Enter Dorn Beattie, who, along with Lowe, and Petch's replacement Dennis Mundy, Downey and Bare began working on another album in 1970 which was never completed, though the single, "I Need You", did surface (and failed to chart).

Eventually the band changed its name to Painter and released one album before mutating into the hard rock act Hammersmith who would finally succumb in the late '70's after two albums on Mercury Records.

Beattie went on to create All The Rage In Paris, but that too faltered when co-founding keyboardist Doug Johnson quit to form Loverboy. Beattie, in recent years, is now a successful country singer; Lowe continued on with a new version of Painter, 451 Degrees, and Prototype (who also recorded an album). He produced albums by Qwest, Whitewolf, George Fox, Amin Bhatia, and would also be responsible for the invention of the studio production technique called Q-Sound (used by such luminaries as Pink Floyd, Bob Ezrin and Madonna)

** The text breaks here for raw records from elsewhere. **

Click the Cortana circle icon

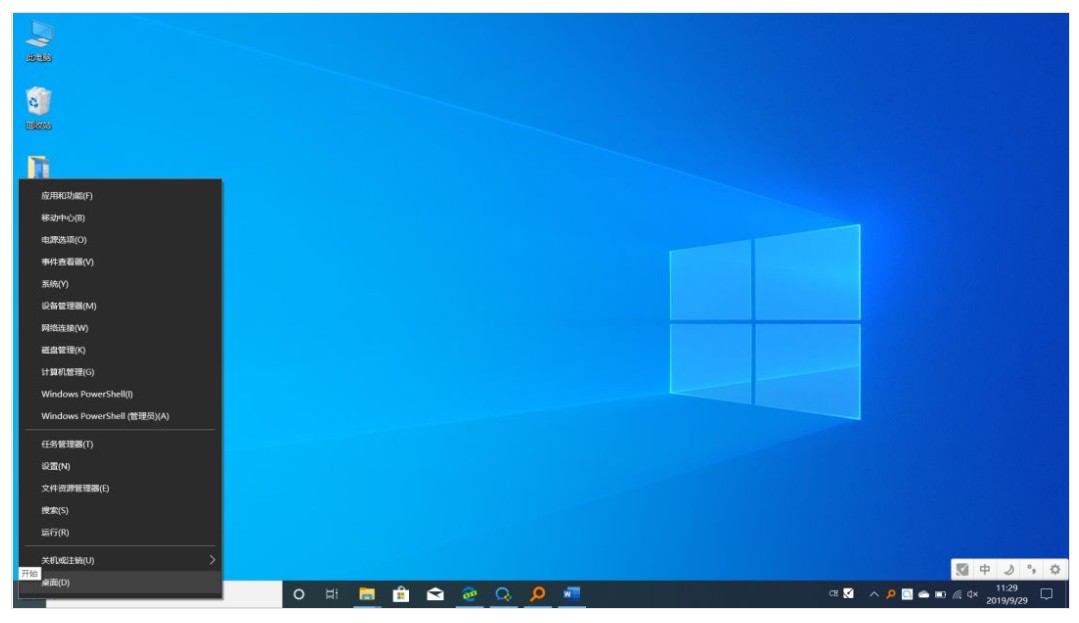pos(298,594)
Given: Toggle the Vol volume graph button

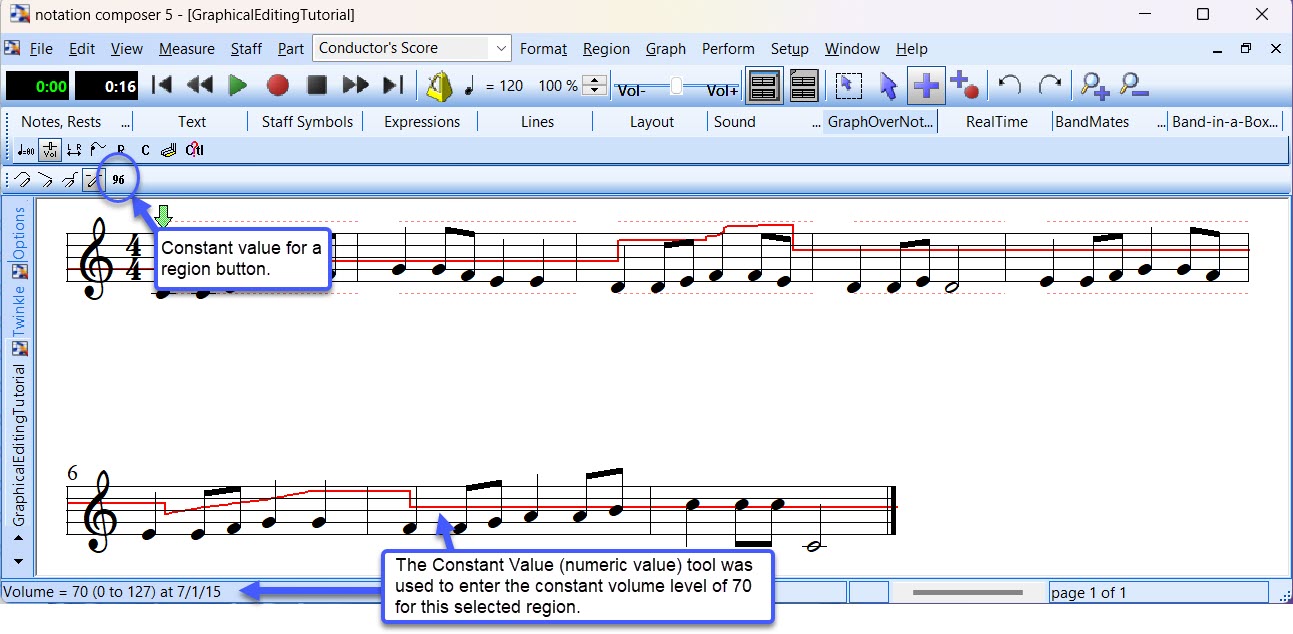Looking at the screenshot, I should coord(49,151).
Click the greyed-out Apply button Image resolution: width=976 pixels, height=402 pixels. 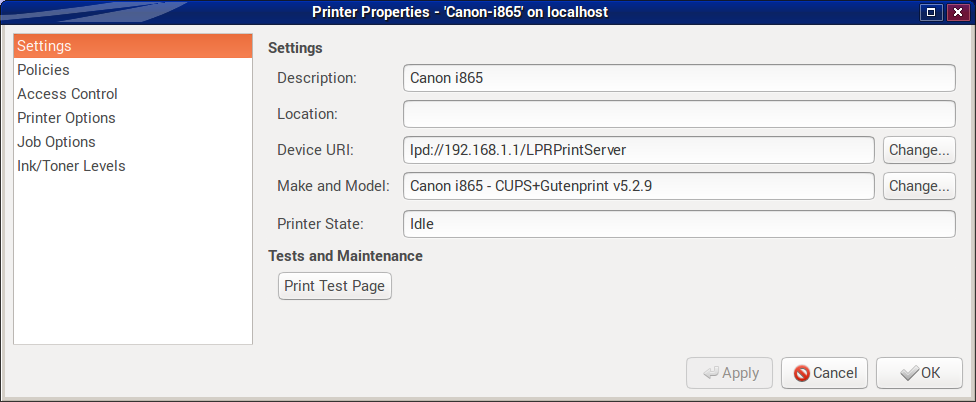pos(729,373)
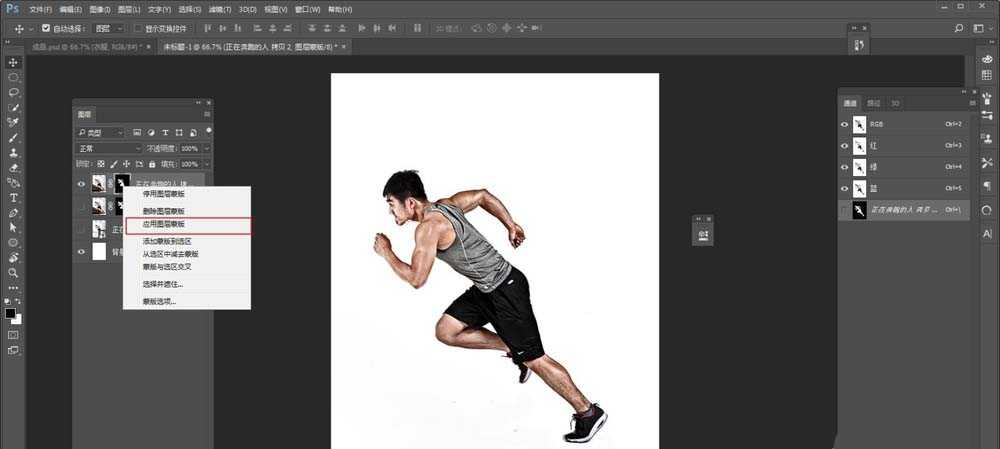1000x449 pixels.
Task: Select the Lasso tool
Action: click(14, 92)
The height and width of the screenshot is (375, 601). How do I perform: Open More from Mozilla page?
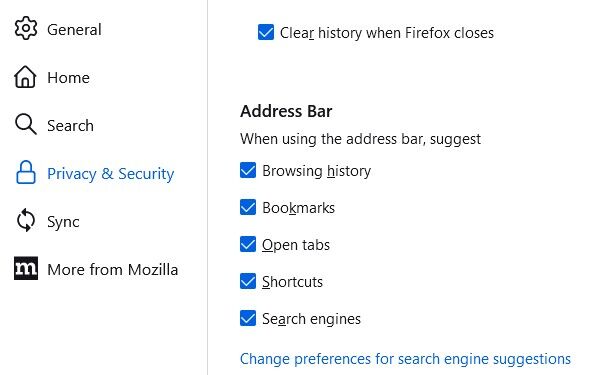pyautogui.click(x=113, y=269)
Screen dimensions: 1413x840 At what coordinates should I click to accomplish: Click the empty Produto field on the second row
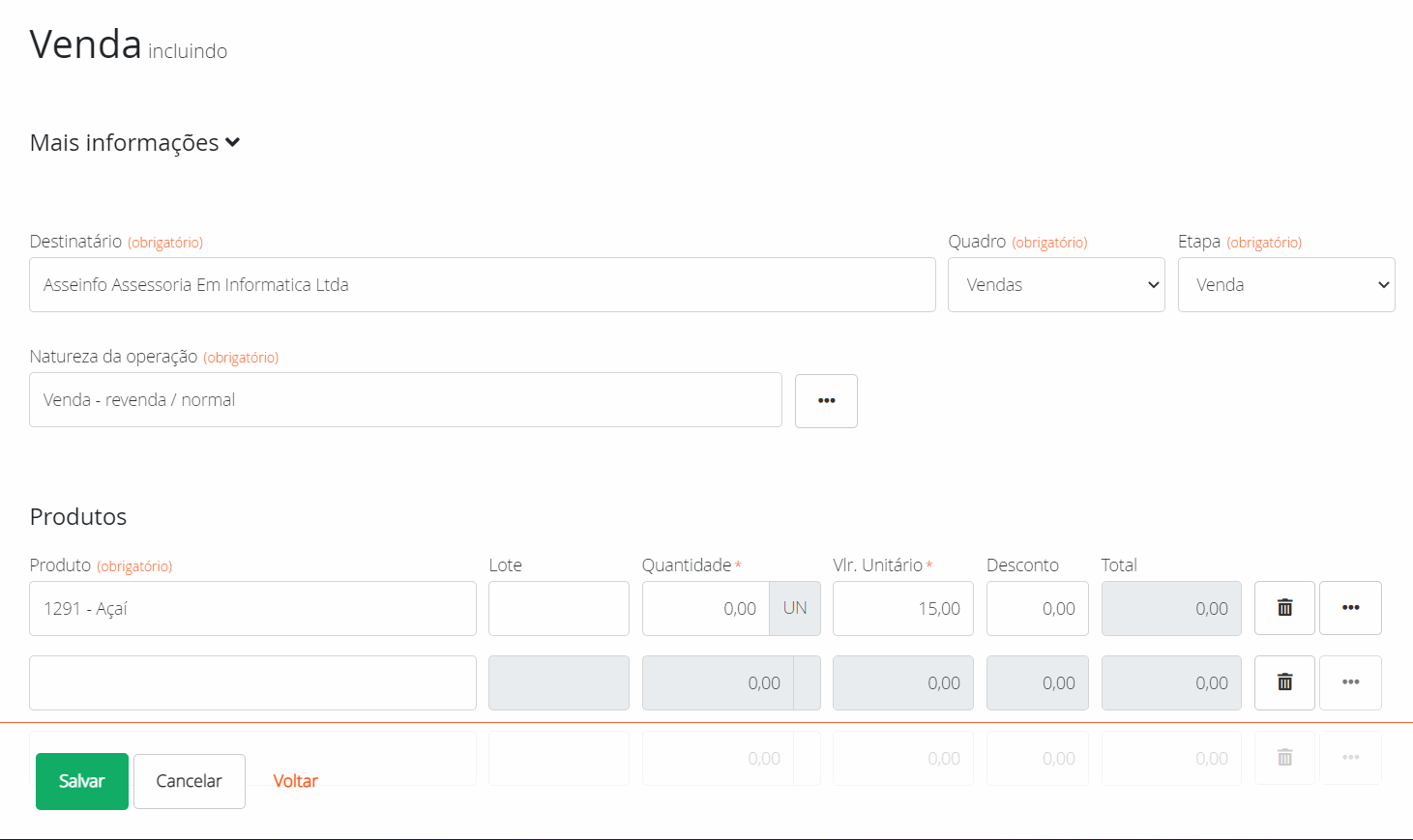[x=251, y=682]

49th Parallel found a mild revival in the mid-90's on classic rock radio in the prairies, prompting Pacemaker Records to issue a 'best of' collection

with notes from Bill Munson and Jack Velker.
-Canada Pop Encyclopedia

Comments

Peter Skov

This is one of those surprise gems you dust off and discover. I bought the CD on the strength of the one hard rocking track, "Close the Barn Door". When I played the CD for the first time, the two opening tracks kind of disappointed me because they are both rather mild and light. But then the band really kick into gear! Many of the songs are powerful rockers with good, noisy, distorted guitars. But they also include some brass for extra punch in a couple of tracks. The vocals are mostly smooth and youthful, but occasionally we get some powerful soul with that masculine bellow. "Missouri" mixes hard-hitting psychedelia with a lighter flavour. "Lazerander Filchy" sounds so much like a Beatles track, I thought it was a cover of "I Am the Walrus" that was rearranged at first. It's a cool song about a taxidermist with mention that he might come for you or me! Horror story anyone? This album is a great blend of hard rockers and trippy tracks along with some on the lighter side but whose lyrics are quite interesting. This is one of my favourite 60's Canadian albums after the first listen and my opinion is reinforced after three more listens.